ACTIVITY =>
In the passage on barren strawberry below, reproduce word for word everything from "Both the leaves" down to "seen as aggressive.".

PASSAGE FOR REVIEW =>
Waldsteinia ternata, commonly referred to as barren strawberry, is an herbaceous perennial plant. It has a disjunct distribution, being native to Eastern Europe and Eastern Asia, namely the Changbai Mountains of China, Sakhalin and Siberia in Russia, and Japan.

Both the leaves and the flowers of W. ternara are reminiscent of strawberry. The leaves are trifoliate (hence the specific epithet), arranged in rosettes, glossy, and evergreen in climates with mild winters. The yellow, five-petaled flowers appear in late spring or early summer. The fruit is an inedible berry. The plant usually grows  to  tall and forms a thick foliage carpet by spreading via stolons and rhizomes. The spread is slow and thus not seen as aggressive. 

W. ternata has been cultivated since at least 1803. The cultivated plants are, for the most part, based on W. ternata subsp. trifolia. Undemanding of soil conditions, W. ternata is used in landscape and garden design as a groundcover or as an edger for the herbaceous border. As it can grow in either sun or dappled shade, it is considered appropriate for shade gardens. Neither pests nor diseases pose significant problems. The 'Kronstadt' cultivar has enlarged flowers, while 'Variegata' has variegated leaves.

Collected data entries
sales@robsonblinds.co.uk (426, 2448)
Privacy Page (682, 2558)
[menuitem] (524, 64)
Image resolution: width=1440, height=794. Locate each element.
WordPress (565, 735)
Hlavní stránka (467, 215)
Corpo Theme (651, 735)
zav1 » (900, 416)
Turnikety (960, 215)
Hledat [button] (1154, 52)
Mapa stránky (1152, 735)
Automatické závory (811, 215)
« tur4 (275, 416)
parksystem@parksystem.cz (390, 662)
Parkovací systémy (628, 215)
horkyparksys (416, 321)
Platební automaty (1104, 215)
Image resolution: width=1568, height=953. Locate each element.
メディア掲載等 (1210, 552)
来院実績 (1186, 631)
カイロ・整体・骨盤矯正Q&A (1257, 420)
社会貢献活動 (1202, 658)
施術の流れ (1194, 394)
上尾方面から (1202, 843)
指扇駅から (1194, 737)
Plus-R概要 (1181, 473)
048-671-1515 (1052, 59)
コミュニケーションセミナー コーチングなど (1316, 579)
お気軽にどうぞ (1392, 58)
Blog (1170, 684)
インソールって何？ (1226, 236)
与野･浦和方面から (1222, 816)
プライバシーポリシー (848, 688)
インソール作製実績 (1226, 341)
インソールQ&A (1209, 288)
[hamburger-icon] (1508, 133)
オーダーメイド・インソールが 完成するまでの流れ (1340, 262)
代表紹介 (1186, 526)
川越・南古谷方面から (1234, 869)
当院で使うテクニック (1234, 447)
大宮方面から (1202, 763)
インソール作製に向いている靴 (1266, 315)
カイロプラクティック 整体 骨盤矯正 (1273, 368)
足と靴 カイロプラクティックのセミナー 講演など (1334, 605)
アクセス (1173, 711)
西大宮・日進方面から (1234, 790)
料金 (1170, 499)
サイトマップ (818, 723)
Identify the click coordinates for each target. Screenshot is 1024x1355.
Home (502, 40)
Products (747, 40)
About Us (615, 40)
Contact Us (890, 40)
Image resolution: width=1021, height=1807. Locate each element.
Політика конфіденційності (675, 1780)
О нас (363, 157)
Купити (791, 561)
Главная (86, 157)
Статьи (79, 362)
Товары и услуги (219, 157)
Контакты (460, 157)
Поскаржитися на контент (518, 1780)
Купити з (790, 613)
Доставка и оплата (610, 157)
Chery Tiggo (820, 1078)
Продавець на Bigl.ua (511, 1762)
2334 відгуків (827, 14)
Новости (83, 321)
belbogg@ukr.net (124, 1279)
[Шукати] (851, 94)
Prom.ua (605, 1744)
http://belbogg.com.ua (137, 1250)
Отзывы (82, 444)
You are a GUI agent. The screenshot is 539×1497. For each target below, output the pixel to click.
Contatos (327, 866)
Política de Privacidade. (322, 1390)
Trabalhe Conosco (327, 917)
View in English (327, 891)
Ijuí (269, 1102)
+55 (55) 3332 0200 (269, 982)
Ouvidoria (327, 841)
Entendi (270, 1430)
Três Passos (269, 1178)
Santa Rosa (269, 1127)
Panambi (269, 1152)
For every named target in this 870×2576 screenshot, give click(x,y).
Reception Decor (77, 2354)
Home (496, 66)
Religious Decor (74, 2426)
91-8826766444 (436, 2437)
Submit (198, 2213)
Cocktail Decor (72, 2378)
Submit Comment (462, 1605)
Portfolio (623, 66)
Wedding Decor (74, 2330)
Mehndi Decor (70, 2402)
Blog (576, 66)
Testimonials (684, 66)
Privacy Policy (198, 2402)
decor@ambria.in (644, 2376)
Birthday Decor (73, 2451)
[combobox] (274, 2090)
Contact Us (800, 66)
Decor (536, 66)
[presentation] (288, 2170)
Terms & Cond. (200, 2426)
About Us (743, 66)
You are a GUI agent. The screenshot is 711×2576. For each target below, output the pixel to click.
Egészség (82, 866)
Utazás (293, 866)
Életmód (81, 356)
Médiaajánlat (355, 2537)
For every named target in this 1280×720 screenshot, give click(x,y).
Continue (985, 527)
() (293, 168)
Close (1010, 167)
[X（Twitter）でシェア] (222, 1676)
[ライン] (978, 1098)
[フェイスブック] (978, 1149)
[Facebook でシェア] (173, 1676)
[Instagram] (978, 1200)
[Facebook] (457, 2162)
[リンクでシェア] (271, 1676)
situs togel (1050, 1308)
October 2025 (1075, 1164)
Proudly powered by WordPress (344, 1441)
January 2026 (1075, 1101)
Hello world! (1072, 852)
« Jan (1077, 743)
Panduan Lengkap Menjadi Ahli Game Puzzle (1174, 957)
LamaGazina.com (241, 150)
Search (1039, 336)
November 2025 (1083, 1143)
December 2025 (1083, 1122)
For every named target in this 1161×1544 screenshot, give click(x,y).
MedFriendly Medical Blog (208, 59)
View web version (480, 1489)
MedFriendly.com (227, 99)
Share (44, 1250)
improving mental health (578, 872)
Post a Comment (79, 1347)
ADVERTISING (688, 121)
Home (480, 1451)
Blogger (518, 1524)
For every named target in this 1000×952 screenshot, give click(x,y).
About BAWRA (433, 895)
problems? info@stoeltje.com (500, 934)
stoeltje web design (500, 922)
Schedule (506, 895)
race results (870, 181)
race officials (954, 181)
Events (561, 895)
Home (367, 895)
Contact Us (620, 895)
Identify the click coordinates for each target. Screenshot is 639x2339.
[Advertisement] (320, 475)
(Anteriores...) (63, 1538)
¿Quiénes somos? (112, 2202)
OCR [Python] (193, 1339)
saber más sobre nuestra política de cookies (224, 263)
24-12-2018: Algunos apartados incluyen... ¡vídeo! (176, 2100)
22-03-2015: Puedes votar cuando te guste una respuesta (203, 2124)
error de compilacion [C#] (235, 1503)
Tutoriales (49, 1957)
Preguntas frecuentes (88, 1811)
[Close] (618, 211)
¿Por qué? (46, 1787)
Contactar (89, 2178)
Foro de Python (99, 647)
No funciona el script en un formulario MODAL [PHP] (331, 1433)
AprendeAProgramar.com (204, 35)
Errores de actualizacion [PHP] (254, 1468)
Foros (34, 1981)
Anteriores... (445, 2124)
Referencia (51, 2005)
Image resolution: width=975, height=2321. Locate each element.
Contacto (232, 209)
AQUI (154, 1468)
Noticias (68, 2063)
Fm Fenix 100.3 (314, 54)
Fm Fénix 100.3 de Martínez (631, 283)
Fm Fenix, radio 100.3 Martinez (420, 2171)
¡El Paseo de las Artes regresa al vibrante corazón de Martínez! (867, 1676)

YOUR SOLUTION =>
Both the leaves and the flowers of W. ternara are reminiscent of strawberry. The leaves are trifoliate (hence the specific epithet), arranged in rosettes, glossy, and evergreen in climates with mild winters. The yellow, five-petaled flowers appear in late spring or early summer. The fruit is an inedible berry. The plant usually grows  to  tall and forms a thick foliage carpet by spreading via stolons and rhizomes. The spread is slow and thus not seen as aggressive.